→ **THE PROBLEM**:
When you reach the records, transcribe each one exactly.

INFORMATION START

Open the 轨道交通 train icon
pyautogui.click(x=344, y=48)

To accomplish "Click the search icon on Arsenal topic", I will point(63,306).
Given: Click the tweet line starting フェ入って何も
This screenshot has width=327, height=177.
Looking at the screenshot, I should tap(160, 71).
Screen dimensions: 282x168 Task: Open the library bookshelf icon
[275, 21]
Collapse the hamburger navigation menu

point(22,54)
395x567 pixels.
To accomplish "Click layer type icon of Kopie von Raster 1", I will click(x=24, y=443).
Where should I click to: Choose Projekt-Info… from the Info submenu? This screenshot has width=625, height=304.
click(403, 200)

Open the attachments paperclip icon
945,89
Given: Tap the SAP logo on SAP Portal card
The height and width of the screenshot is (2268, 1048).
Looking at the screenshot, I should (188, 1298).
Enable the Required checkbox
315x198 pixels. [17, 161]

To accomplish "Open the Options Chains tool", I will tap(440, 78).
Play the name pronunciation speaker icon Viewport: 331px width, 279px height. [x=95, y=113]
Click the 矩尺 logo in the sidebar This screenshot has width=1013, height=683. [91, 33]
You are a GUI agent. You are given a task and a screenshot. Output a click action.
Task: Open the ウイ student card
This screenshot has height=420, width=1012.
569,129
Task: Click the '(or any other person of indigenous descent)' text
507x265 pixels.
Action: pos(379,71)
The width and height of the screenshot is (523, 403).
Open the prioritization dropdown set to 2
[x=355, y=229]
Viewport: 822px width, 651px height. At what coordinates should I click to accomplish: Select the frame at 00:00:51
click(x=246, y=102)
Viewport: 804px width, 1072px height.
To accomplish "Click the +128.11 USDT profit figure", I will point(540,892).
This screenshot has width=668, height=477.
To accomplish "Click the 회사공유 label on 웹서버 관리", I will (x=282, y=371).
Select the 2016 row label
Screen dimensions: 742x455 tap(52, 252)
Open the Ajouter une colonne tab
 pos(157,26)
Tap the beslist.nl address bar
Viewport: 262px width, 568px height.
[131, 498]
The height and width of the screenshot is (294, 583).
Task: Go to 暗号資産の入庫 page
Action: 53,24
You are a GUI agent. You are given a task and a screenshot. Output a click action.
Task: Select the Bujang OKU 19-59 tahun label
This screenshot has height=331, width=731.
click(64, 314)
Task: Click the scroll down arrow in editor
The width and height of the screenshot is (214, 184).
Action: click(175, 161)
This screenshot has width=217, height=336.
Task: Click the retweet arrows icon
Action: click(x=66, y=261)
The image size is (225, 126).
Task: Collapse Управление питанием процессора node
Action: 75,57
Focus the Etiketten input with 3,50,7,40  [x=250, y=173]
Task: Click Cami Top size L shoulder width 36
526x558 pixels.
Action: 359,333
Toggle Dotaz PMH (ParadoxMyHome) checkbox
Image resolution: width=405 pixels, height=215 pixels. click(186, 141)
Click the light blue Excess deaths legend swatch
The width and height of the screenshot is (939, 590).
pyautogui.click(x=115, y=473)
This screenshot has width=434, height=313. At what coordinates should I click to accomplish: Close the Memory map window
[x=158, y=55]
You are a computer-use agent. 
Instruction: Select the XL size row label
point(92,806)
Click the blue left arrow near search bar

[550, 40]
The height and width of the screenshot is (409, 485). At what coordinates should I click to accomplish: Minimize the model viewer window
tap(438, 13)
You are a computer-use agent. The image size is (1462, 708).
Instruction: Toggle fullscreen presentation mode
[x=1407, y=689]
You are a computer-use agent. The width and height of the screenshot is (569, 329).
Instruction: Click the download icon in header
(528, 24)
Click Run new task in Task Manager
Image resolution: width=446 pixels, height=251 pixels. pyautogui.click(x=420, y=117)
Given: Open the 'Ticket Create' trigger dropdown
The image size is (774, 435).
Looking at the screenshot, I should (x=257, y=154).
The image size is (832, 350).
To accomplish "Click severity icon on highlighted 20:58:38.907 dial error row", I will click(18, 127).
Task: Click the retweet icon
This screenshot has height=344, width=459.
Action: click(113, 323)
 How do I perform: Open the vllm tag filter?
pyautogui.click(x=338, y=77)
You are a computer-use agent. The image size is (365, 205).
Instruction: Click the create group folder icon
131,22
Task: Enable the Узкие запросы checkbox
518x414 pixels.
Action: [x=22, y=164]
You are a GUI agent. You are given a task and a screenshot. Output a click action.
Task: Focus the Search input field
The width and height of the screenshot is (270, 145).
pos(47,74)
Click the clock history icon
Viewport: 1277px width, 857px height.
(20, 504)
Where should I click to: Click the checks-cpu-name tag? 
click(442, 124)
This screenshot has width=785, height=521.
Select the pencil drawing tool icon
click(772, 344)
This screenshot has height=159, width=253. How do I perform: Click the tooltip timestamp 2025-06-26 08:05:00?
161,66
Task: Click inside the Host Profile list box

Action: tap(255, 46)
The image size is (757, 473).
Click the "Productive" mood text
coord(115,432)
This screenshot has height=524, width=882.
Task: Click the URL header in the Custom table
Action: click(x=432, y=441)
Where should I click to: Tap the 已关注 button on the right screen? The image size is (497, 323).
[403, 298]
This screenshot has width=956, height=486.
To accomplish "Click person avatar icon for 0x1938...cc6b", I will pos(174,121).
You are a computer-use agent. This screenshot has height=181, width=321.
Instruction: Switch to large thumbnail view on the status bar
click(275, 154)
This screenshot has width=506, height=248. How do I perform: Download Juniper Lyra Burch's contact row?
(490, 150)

INFORMATION END

→ **COMPLETED TASK**:
Open the 轨道交通 train icon
pyautogui.click(x=344, y=48)

To accomplish "Click the search icon on Arsenal topic", I will point(63,306).
Given: Click the tweet line starting フェ入って何も
This screenshot has width=327, height=177.
Looking at the screenshot, I should tap(160, 71).
Screen dimensions: 282x168 Task: Open the library bookshelf icon
[275, 21]
Collapse the hamburger navigation menu

point(22,54)
395x567 pixels.
To accomplish "Click layer type icon of Kopie von Raster 1", I will click(x=24, y=443).
Where should I click to: Choose Projekt-Info… from the Info submenu? This screenshot has width=625, height=304.
click(403, 200)

Open the attachments paperclip icon
945,89
Given: Tap the SAP logo on SAP Portal card
The height and width of the screenshot is (2268, 1048).
Looking at the screenshot, I should (188, 1298).
Enable the Required checkbox
315x198 pixels. [17, 161]

To accomplish "Open the Options Chains tool", I will tap(440, 78).
Play the name pronunciation speaker icon Viewport: 331px width, 279px height. [x=95, y=113]
Click the 矩尺 logo in the sidebar This screenshot has width=1013, height=683. [91, 33]
You are a GUI agent. You are given a task and a screenshot. Output a click action.
Task: Open the ウイ student card
This screenshot has height=420, width=1012.
569,129
Task: Click the '(or any other person of indigenous descent)' text
507x265 pixels.
Action: pos(379,71)
The width and height of the screenshot is (523, 403).
Open the prioritization dropdown set to 2
[x=355, y=229]
Viewport: 822px width, 651px height. At what coordinates should I click to accomplish: Select the frame at 00:00:51
click(x=246, y=102)
Viewport: 804px width, 1072px height.
To accomplish "Click the +128.11 USDT profit figure", I will point(540,892).
This screenshot has width=668, height=477.
To accomplish "Click the 회사공유 label on 웹서버 관리", I will (x=282, y=371).
Select the 2016 row label
Screen dimensions: 742x455 tap(52, 252)
Open the Ajouter une colonne tab
 pos(157,26)
Tap the beslist.nl address bar
Viewport: 262px width, 568px height.
[131, 498]
The height and width of the screenshot is (294, 583).
Task: Go to 暗号資産の入庫 page
Action: 53,24
You are a GUI agent. You are given a task and a screenshot. Output a click action.
Task: Select the Bujang OKU 19-59 tahun label
This screenshot has height=331, width=731.
click(64, 314)
Task: Click the scroll down arrow in editor
The width and height of the screenshot is (214, 184).
Action: click(175, 161)
This screenshot has width=217, height=336.
Task: Click the retweet arrows icon
Action: click(x=66, y=261)
The image size is (225, 126).
Task: Collapse Управление питанием процессора node
Action: 75,57
Focus the Etiketten input with 3,50,7,40  [x=250, y=173]
Task: Click Cami Top size L shoulder width 36
526x558 pixels.
Action: 359,333
Toggle Dotaz PMH (ParadoxMyHome) checkbox
Image resolution: width=405 pixels, height=215 pixels. click(186, 141)
Click the light blue Excess deaths legend swatch
The width and height of the screenshot is (939, 590).
pyautogui.click(x=115, y=473)
This screenshot has width=434, height=313. At what coordinates should I click to accomplish: Close the Memory map window
[x=158, y=55]
You are a computer-use agent. 
Instruction: Select the XL size row label
point(92,806)
Click the blue left arrow near search bar

[550, 40]
The height and width of the screenshot is (409, 485). At what coordinates should I click to accomplish: Minimize the model viewer window
tap(438, 13)
You are a computer-use agent. The image size is (1462, 708).
Instruction: Toggle fullscreen presentation mode
[x=1407, y=689]
You are a computer-use agent. The width and height of the screenshot is (569, 329).
Instruction: Click the download icon in header
(528, 24)
Click Run new task in Task Manager
Image resolution: width=446 pixels, height=251 pixels. pyautogui.click(x=420, y=117)
Given: Open the 'Ticket Create' trigger dropdown
The image size is (774, 435).
Looking at the screenshot, I should (x=257, y=154).
The image size is (832, 350).
To accomplish "Click severity icon on highlighted 20:58:38.907 dial error row", I will click(18, 127).
Task: Click the retweet icon
This screenshot has height=344, width=459.
Action: click(113, 323)
 How do I perform: Open the vllm tag filter?
pyautogui.click(x=338, y=77)
You are a computer-use agent. The image size is (365, 205).
Instruction: Click the create group folder icon
131,22
Task: Enable the Узкие запросы checkbox
518x414 pixels.
Action: [x=22, y=164]
You are a GUI agent. You are given a task and a screenshot. Output a click action.
Task: Focus the Search input field
The width and height of the screenshot is (270, 145).
pos(47,74)
Click the clock history icon
Viewport: 1277px width, 857px height.
(20, 504)
Where should I click to: Click the checks-cpu-name tag? 
click(442, 124)
This screenshot has width=785, height=521.
Select the pencil drawing tool icon
click(772, 344)
This screenshot has height=159, width=253. How do I perform: Click the tooltip timestamp 2025-06-26 08:05:00?
161,66
Task: Click inside the Host Profile list box

Action: tap(255, 46)
The image size is (757, 473).
Click the "Productive" mood text
coord(115,432)
This screenshot has height=524, width=882.
Task: Click the URL header in the Custom table
Action: click(x=432, y=441)
Where should I click to: Tap the 已关注 button on the right screen? The image size is (497, 323).
[403, 298]
This screenshot has width=956, height=486.
To accomplish "Click person avatar icon for 0x1938...cc6b", I will pos(174,121).
You are a computer-use agent. This screenshot has height=181, width=321.
Instruction: Switch to large thumbnail view on the status bar
click(275, 154)
This screenshot has width=506, height=248. How do I perform: Download Juniper Lyra Burch's contact row?
(490, 150)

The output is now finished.